Trois meilleurs joueurs tchèques du tournoi selon leur entraîneur : Šimon Kubíček, Libor Zábranský, Michal Teplý.

Commentaires d’après-match

Václav Varaďa (entraîneur de la République Tchèque) : « Nous étions nerveux au premier tiers, des pénalités inutiles nous ont remis en difficulté, même si nous avons bien défendu. Nous avons tenu, le tournant est probablement le deuxième but offert sur notre powerplay, où Lukáš Dostál perd le palet. J’ai vécu deux championnats du monde où nous sommes tombés en quart de finale. Contre les Suédois, vous avez vu, malgré l’énorme effort de notre équipe, la qualité des joueurs adverses. Si nous voulons les battre, nous ne pouvons pas faire des fautes stupides. En infériorité, les joueurs ont touché le fond et n’avaient plus la force d’avancer. Dans leur carrière, il est très important que les gars ne fassent plus de telles fautes, autrement ils ne pourront pas prendre place dans le hockey adulte. C’est certainement différent d’entraîner une équipe aussi mature, comme les Russes, les Américains ou les Suédois. Nous n’avons pas des joueurs aussi avancés en République Tchèque. »

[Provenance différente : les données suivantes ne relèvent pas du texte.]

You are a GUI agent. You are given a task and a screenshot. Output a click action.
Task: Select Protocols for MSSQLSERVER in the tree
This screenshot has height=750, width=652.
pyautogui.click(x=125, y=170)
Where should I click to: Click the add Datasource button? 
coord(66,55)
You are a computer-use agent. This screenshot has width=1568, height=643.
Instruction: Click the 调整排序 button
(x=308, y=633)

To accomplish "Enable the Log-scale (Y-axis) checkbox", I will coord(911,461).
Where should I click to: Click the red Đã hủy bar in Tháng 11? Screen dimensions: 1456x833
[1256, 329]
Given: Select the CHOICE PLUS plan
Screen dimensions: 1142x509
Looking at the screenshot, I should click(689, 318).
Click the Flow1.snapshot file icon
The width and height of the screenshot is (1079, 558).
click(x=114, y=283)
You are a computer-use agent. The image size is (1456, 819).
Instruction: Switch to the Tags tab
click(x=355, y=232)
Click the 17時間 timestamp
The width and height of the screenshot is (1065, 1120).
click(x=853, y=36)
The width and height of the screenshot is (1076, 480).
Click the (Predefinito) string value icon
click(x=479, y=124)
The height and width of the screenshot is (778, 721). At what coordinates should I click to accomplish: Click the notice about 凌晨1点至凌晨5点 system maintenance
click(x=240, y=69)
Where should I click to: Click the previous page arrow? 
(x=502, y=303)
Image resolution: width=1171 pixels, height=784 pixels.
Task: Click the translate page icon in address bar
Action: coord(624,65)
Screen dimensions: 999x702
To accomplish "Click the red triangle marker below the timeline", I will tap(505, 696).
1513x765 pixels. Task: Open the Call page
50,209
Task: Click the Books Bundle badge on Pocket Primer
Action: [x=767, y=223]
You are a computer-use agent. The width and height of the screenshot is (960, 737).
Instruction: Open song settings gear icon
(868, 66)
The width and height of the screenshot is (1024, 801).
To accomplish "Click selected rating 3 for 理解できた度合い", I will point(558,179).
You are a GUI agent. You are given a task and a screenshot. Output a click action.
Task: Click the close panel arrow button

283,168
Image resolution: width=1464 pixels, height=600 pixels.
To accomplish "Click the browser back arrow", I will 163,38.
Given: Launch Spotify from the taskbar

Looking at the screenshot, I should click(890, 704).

Suède – République Tchèque 5-0 (2-0, 1-0, 2-0)
Jeudi 2 janvier 2020 à 20h00 à l’Ostravar Arena (TCH). 8693 spectateurs.
Arbitrage de Mark Lawrence (CAN) et Sergey Morozov (RUS) assistés de Chad Huseby (CAN) et Nikita Shalagin (RUS).
Pénalités : Suède 2′ (2′, 0′, 0′), République Tchèque 35′ (6′, 0′, 4’+5’+20′).
Tirs : Suède 37 (16, 11, 10), République Tchèque 23 (8, 11, 4).

Évolution du score :
1-0 à 13’08 : Höglander assisté de Fagemo et Sandin (sup. num.)
2-0 à 15’09 : H. Gustafsson
3-0 à 20’45 : Höglander assisté de Sandin et Fagemo
4-0 à 44’04 : Söderström (tir de pénalité)
5-0 à 50’44 : D. Gutafsson assisté de Höglander et Lundkvist (sup. num.)

Suède

Attaquants :
Samuel Fagemo (2′) – David Gustafsson (A) – Nils Höglander (+1)
Nikola Pasic – Oskar Back (+2) – Jonatan Berggren (+1)
Alexander Holtz – Karl Henriksson – Lucas Raymond
Hugo Gustafsson (+1) – Linus Öberg – Linus Nassen
Albin Eriksson

Défenseurs :
Victor Söderström (+1) – Rasmus Sandin (A, +1)
Adam Ginning (C) – Nils Lundkvist
Tobias Björnfot (+1) – Philip Broberg (+1)
Mattias Norlinder

Gardien :
Hugo Alnefelt

Remplaçant : Jesper Eliasson (G). Réserviste : Erik Portillo (G).

République Tchèque

Attaquants
Jan Myšák (-1) – Jan Šír (2′, -2) – Michal Teplý (-2)
Vojtech Strondala – Jaromír Pytlík (-1) – Karel Plášek (2′, -1)
Matěj Blümel (A) – Petr Čajka (A) – Adam Raška
Matěj Pekař – Ondřej Pavel – Otakar Šik (2′)

Défenseurs
Karel Klikorka (5’+20′, -1) – Libor Zábranský (C, -1)
Radek Kučeřík – Šimon Kubíček (-1)
Tomáš Dajčar – Martin Haš (4′)

Gardien :
Lukáš Dostál

Remplaçant : Lukáš Pařík (G). Absents : Nick Malík (G), Jakub Lauko (A, genou), Jan Jeník (A, genou).